Accounting for salary arbitration projections, pre-arb players, and David Murphy’s $500K buyout, in addition to the eight players already under contract, we can surmise that the Angels’ luxury tax payroll for 2016 currently sits at about $164 million, give or take a few mil. That leaves roughly $25 million in luxury-tax wiggle room for additions from the open market. That maybe affords one of Justin Upton or Jason Heyward, and spotlights how important declining Murphy’s option will potentially be for the front office. Without that $6.5 million in savings and without an explicit mandate from Moreno to go past the luxury tax, the club would start the winter at a huge disadvantage by having to settle for second-tier players from the get-go. A few years ago, $18.5 million would have netted Matt Holliday or Adrian Beltre. Today, though? It might get the team David Freese and a random utility infielder. And then what?

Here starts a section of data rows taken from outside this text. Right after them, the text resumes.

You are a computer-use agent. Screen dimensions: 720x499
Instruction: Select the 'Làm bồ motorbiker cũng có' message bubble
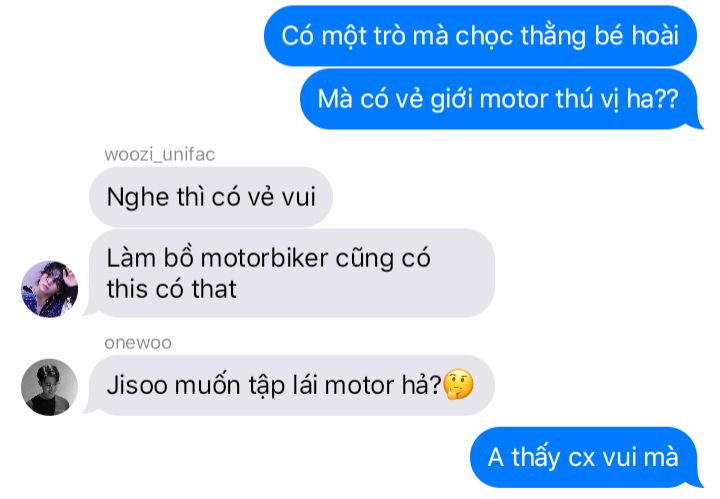(289, 273)
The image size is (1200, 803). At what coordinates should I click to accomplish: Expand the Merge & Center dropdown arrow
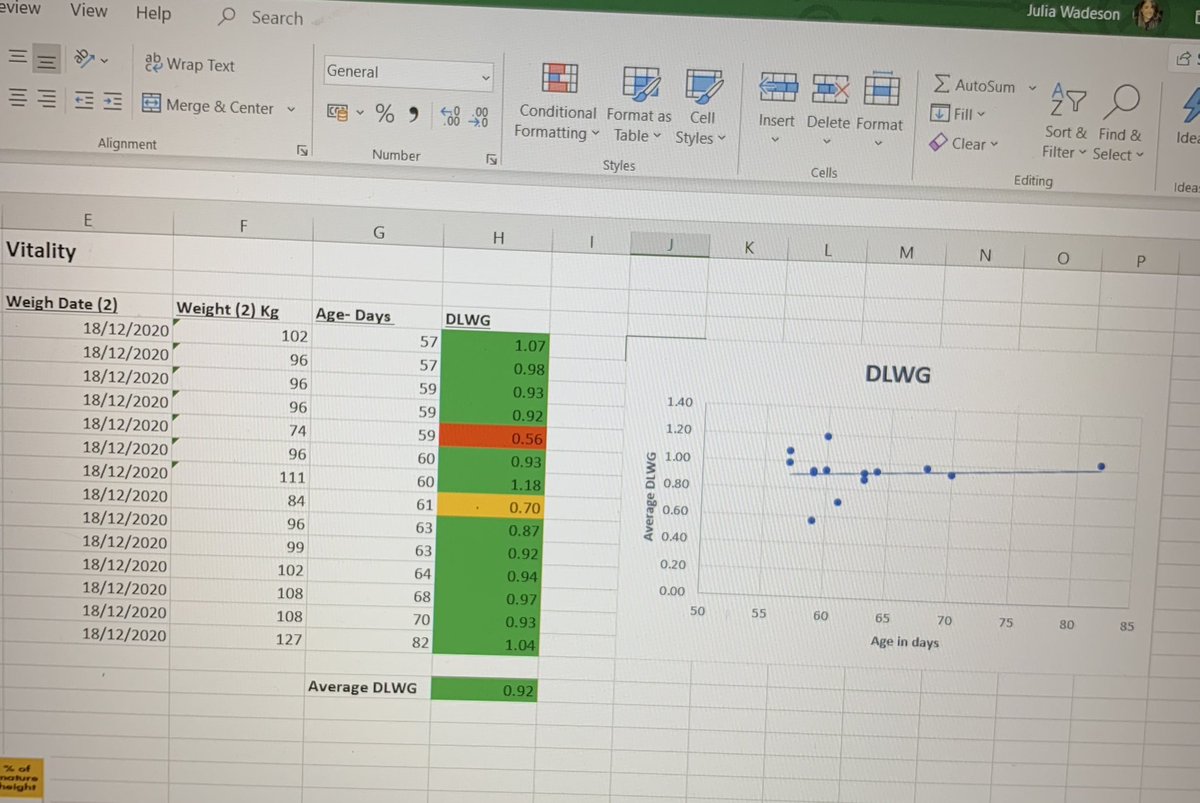tap(290, 107)
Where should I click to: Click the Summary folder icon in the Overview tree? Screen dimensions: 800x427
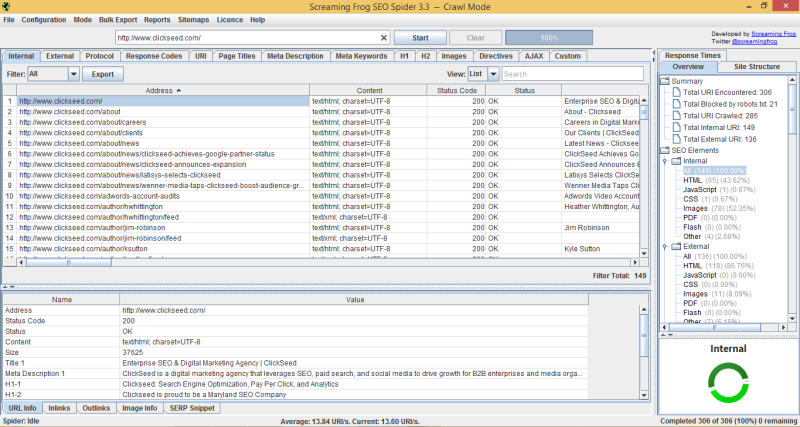pyautogui.click(x=665, y=81)
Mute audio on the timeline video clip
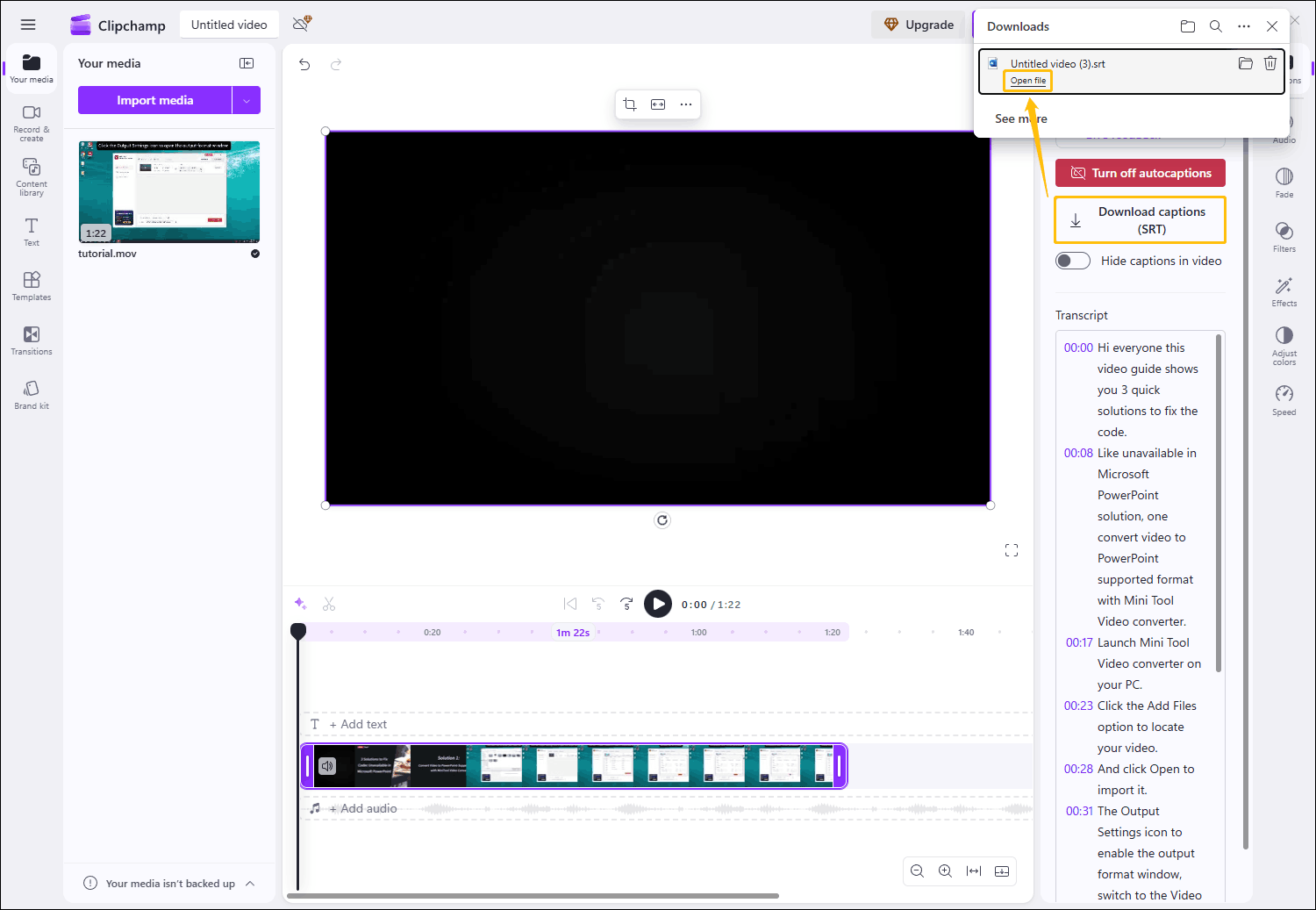Screen dimensions: 1316x910 click(329, 765)
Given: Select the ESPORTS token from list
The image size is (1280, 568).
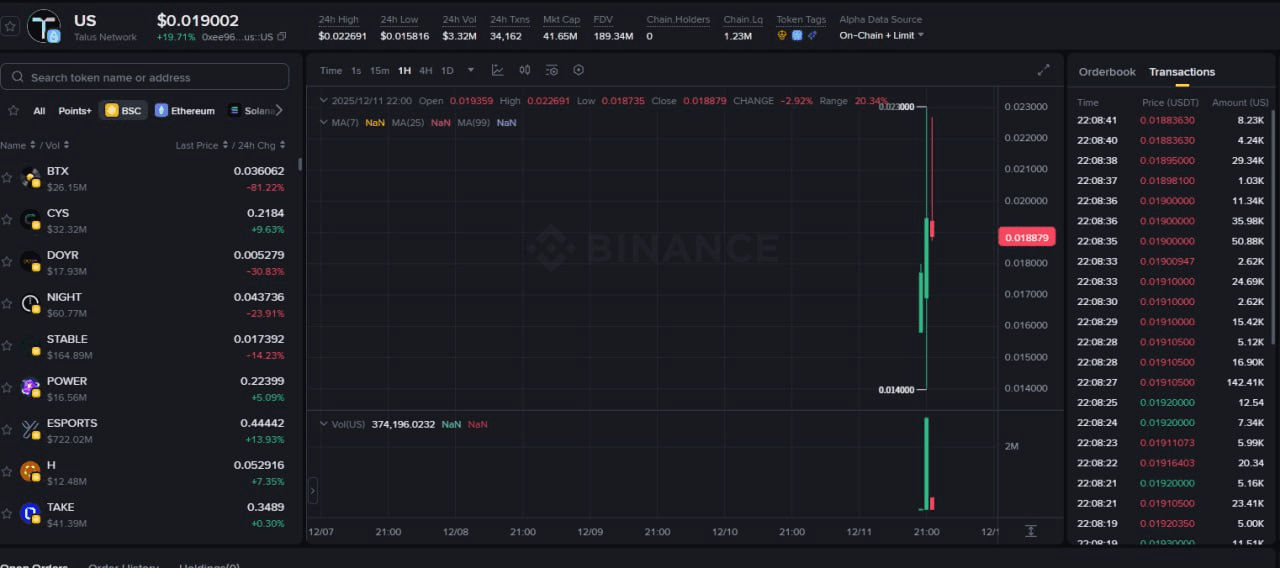Looking at the screenshot, I should coord(72,423).
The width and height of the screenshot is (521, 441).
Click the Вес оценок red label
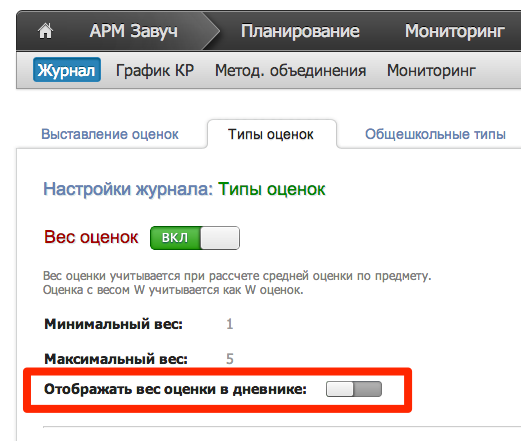[91, 237]
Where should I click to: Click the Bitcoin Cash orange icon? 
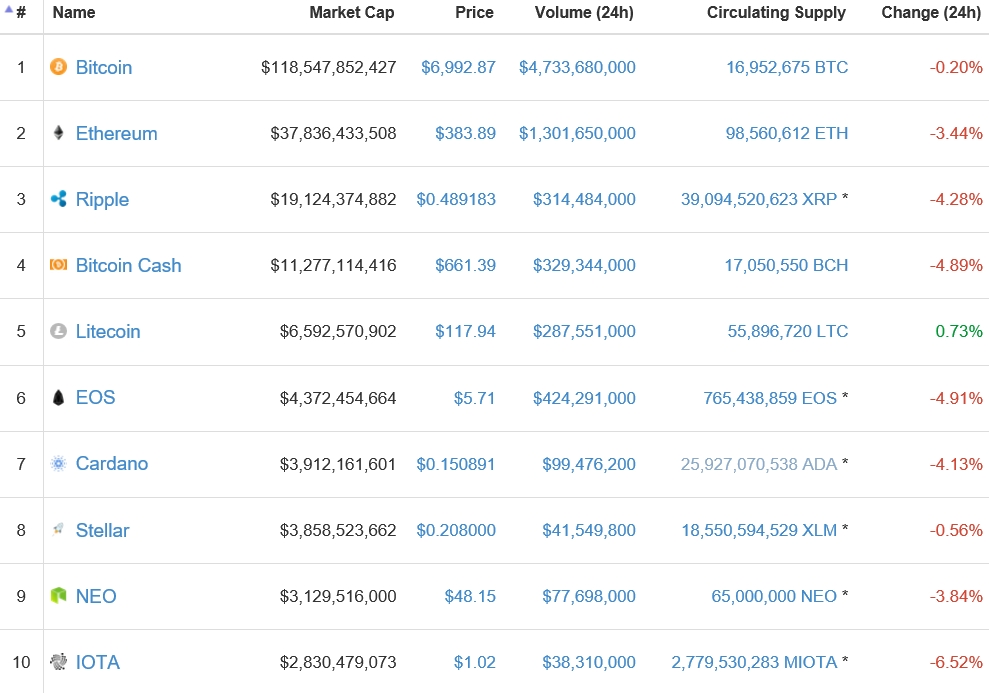59,265
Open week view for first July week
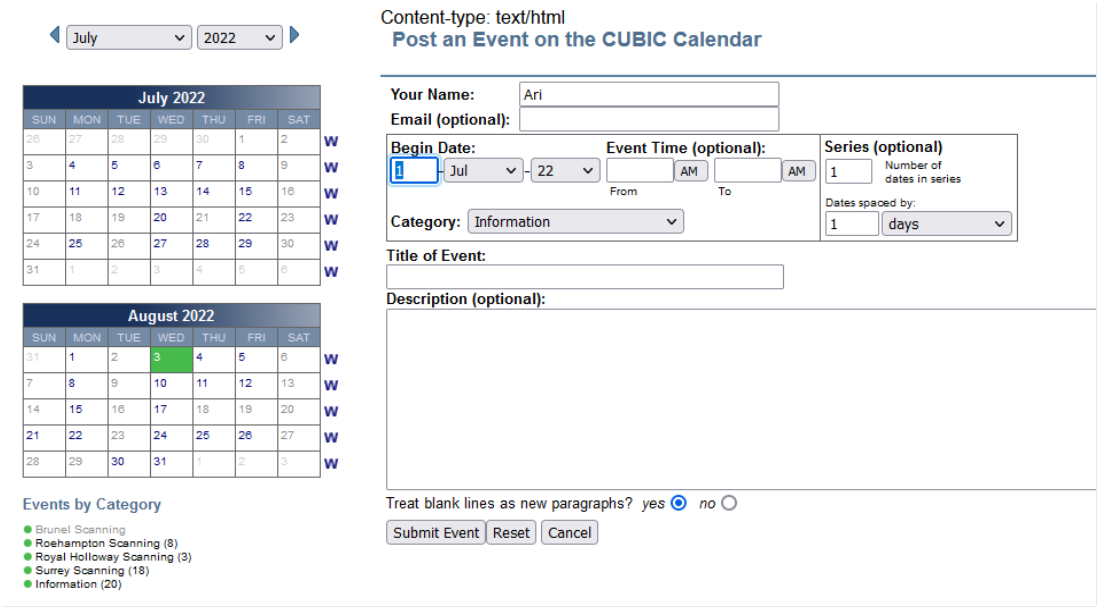 point(331,142)
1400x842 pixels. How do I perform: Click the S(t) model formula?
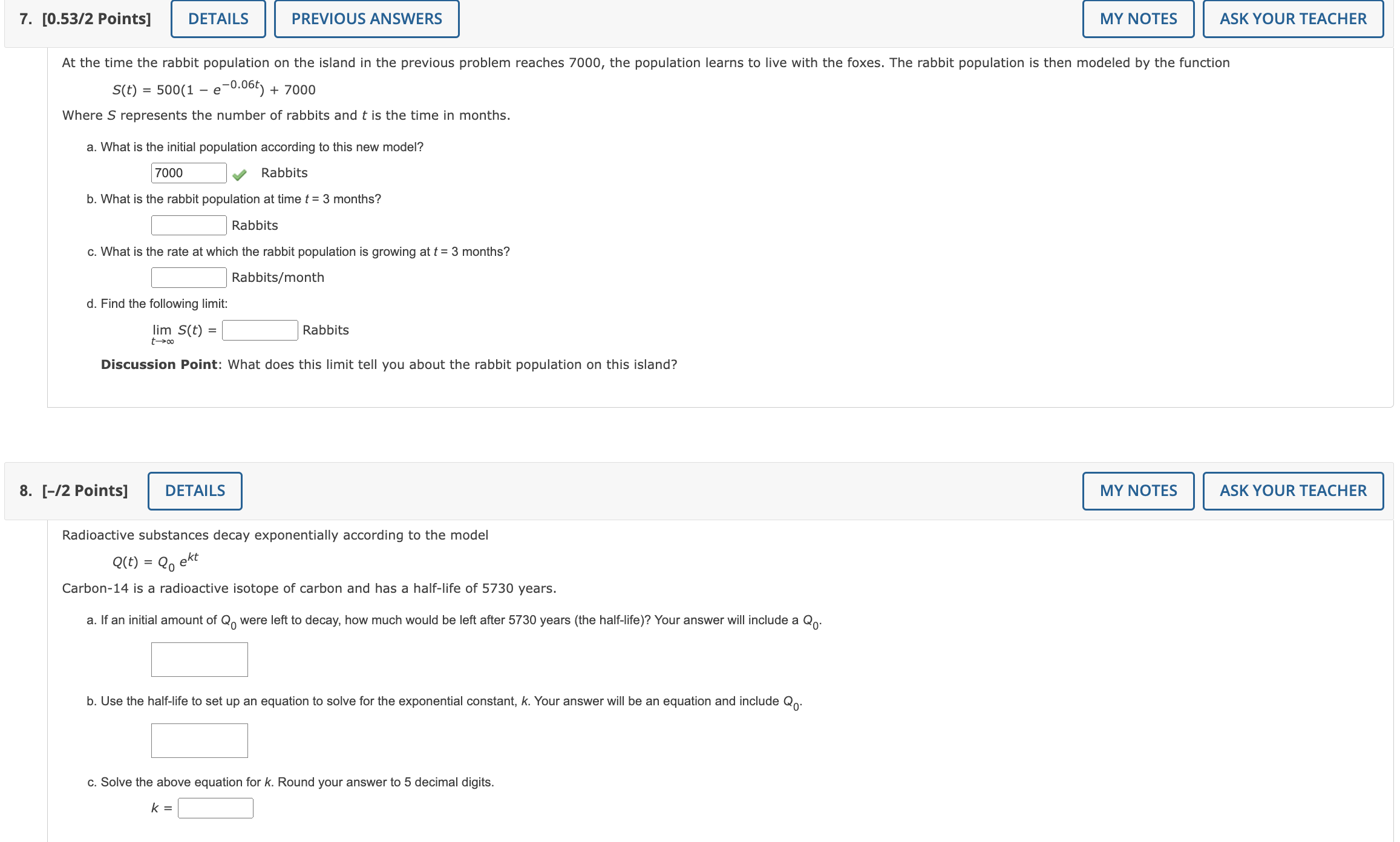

Make Murphy the full-time left fielder?
The Angels made it pretty clear in the final week of the season that they viewed Murphy as no more than a platoon player, sitting him in three of the team’s final four games in favor of the hollowed-out shell of Shane Victorino. In any other year, the club might have been willing to shell out $7 million for that kind of player. But with the self-imposed (and largely self-inflicted) financial limitations noted above, the Halos simply don’t have the means to make that work and address the needs elsewhere on the roster.
Billy Eppler certainly has his work cut out for him this winter—his ability to properly analyze and utilize his limited resources is another one of those aforementioned variables—but it’s not an impossible task. Freeing up the money needed to be involved in all levels of the market by letting David Murphy walk was a good first step. If all else fails, they can always bring him back on the cheap.